Now she is in double thoughts - whether she should really meet the doctor. After seeing the real patients , she starts wondering if her problems are her imaginations? But this has happened to her before a few times. Even though it is not frequent, and it lasts for only a day or two and she bounce back with more energy and joy, she does not want to go through that. There are times when it has been worse. She has felt it in her body - body suddenly transforming itself into a ball of hot mass. She used to sweat, fret, big lumps choking her throat and chest. A part of her wants to survive the moment, a part of her wants to end it there. Two or three minutes, everything subsides. Everything is normal again. She does not understand what she has gone through and why.

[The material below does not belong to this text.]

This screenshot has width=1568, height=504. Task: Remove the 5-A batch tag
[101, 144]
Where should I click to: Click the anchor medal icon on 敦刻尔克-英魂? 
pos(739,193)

She tries to give a context to her mood swings. She tries to tell the Doctor about job pressures, travels, a few stress points she has been trying to tackle at home and office - she tries to think of more excuses. Doctor bluntly cut her short and asks her to stop cock and bull story. He says problems are not important, and she need not compare under estimate or over estimate her problems. He tells her that they will not waste time on reconstructing the problems, but rather spend time on working out how they approach it. He asks if she is okay with some mild mood stabilizers. She decide to give him full control. She tells her, "You know the best." Then he tells her to work on changing her approaches towards situations. She protests, she tries to justify. He senses her agitation and resistance. She is not convinced why she should change. He tells her, "I am not questioning your approach. I know that you absolutely love strawberry. I am only offering you a new flavour. I want you to try this out for a month. You have to give time until you get used to the taste. You give time until you discover if there are any added benefits you get out of it. Don't question, don't think. Just try and experience a different flavour. After a month, if you still feel strawberry is better, you can stick to it. Can we agree on this?". She is now convinced and decides to give it a try.

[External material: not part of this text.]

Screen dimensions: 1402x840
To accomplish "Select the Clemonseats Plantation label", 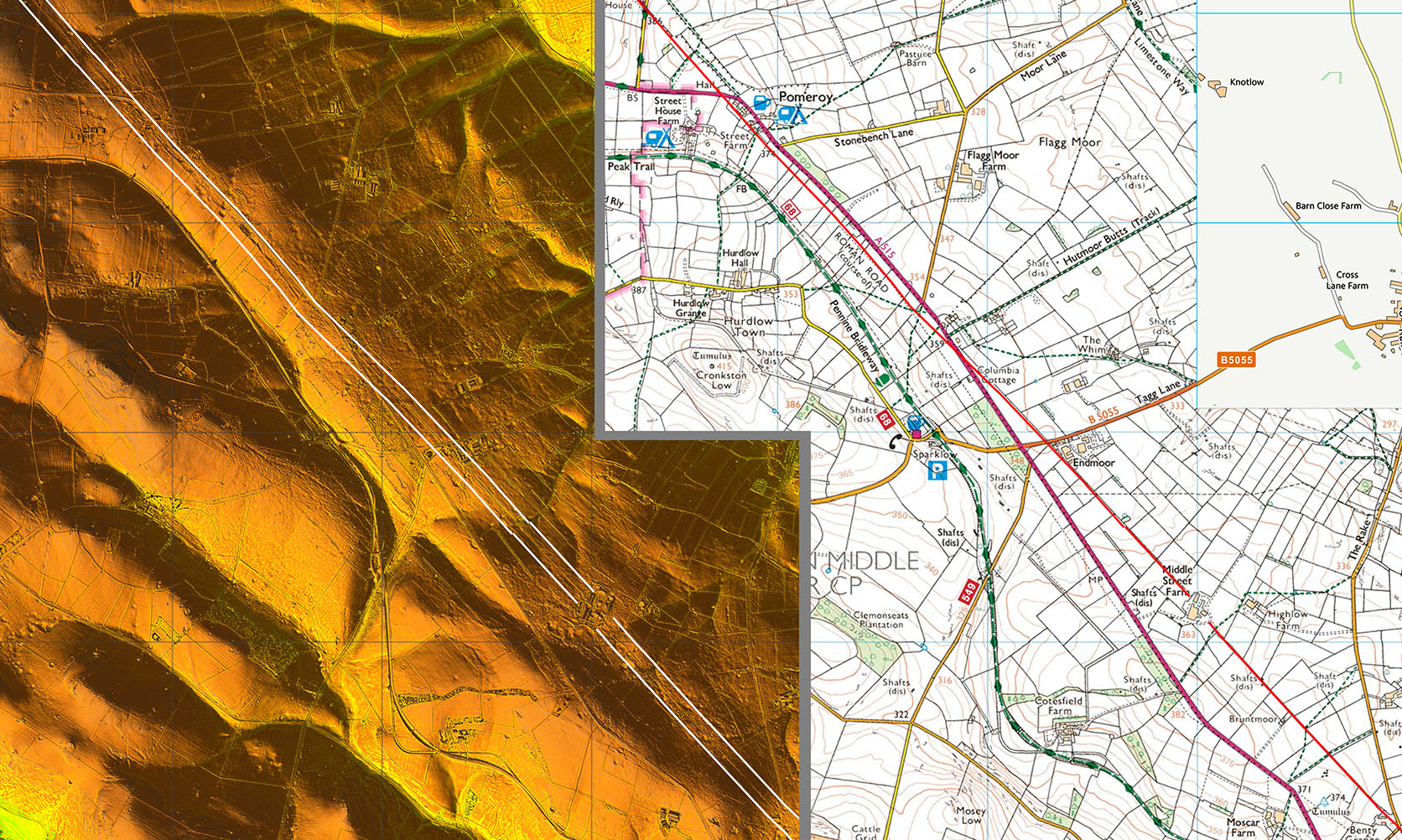I will click(x=880, y=620).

She walks out, put down a list of where and when she should avoid strawberries and try fresh flavors, completely guided by a clear set of principles and new perspectives.
Bottom line: It might be just a day's issue. But if you cannot handle mood swings and its better to reach out for help. Perspectives always help. It could be stress. It could be screwed up food habits. It could be about not getting enough time to spend with friends or nature. Whatever it is, when you cannot identify or handle it alone, do take help. Each moment is precious. Live it. Love it.